Japanese Television – Automata Exotica: Album Review

Tomorrow arrives today!  Japanese Television – the UK’s ‘No.2 Space-Surf Band’ – open the door to the future with their second album – Automata Exotica

Release Date:  22nd March 2024

Label: Tip Top Recordings

Formats: Vinyl / Digital

Every so often, an album comes along that collects strains from all the music you’ve ever known, remodels it, runs it through a car-wash and relaunches it as something new, fresh and ready for the new age.  Automata Exotica, the second album Japanese Television – the band that bill themselves as ‘The UK’s no.2 Space-Surf Band,’ is one such album.  It takes slices of Krautrock, Northern Soul and 70s prog rock, dust the mixture with assorted flavours of Joy Division and Stone Roses, extracts any sense of yesterday’s weariness and delivers eight instrumental tracks that ooze intrigue and burst with vitality.
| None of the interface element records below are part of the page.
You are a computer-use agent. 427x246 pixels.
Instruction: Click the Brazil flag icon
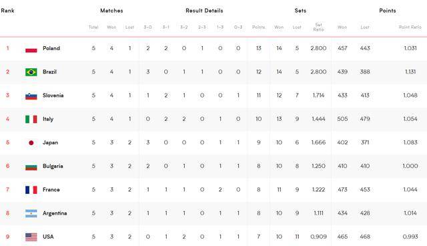(31, 72)
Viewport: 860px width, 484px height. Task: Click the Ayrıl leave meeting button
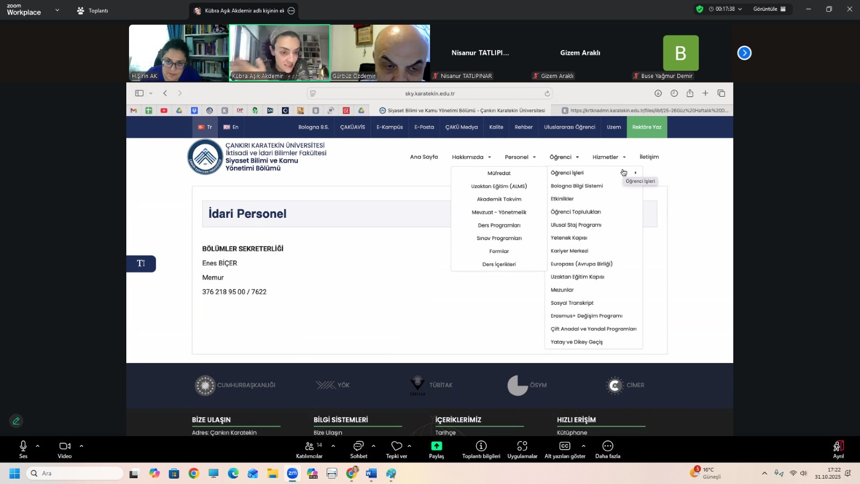(838, 450)
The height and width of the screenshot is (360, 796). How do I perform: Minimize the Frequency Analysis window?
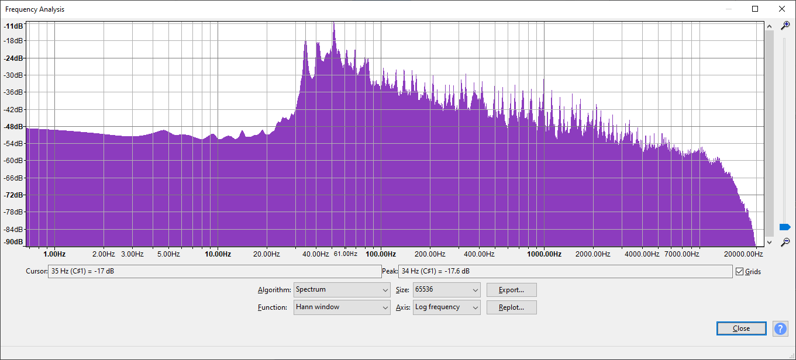point(728,9)
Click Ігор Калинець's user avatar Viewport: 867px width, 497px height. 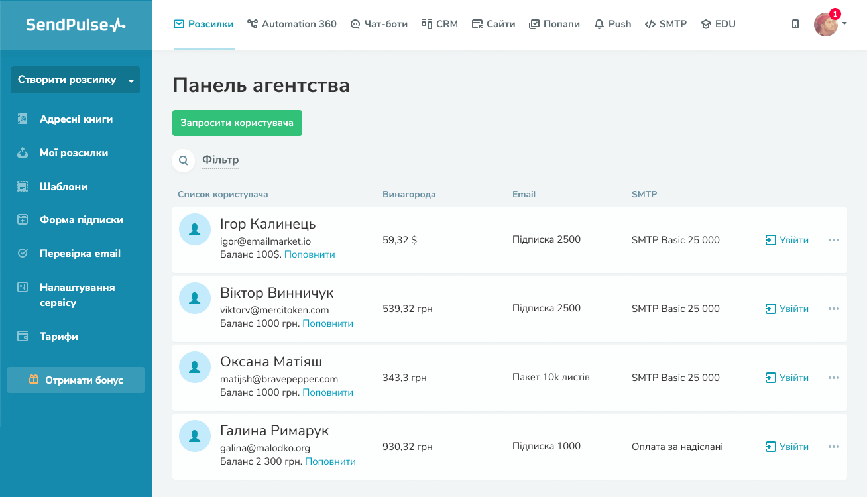pos(195,229)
Japanese Television formed in London in 2017 – a bunch of like-minded musicians, all with a penchant for the likes of Can, Circle, Neu and Brian Eno.  The band are: Eléa-May Bonnet (bass), Tim Jones (guitar), Al Brown (drums) and Ian Thorn (keyboards).  This time out, they’re also given a helping hand by extra drummer Kevin Barthelémy and keyboard/harp player Riko Fango.  They’ve been turning a few influential heads with their unique musical blend – of that, there’s no doubt, with figures that include Steve Lamacq and Marc Riley, and publications like NME and Clash falling over each other to lavish their praise.  And, on the evidence of Automata Exotica, such praise is thoroughly due.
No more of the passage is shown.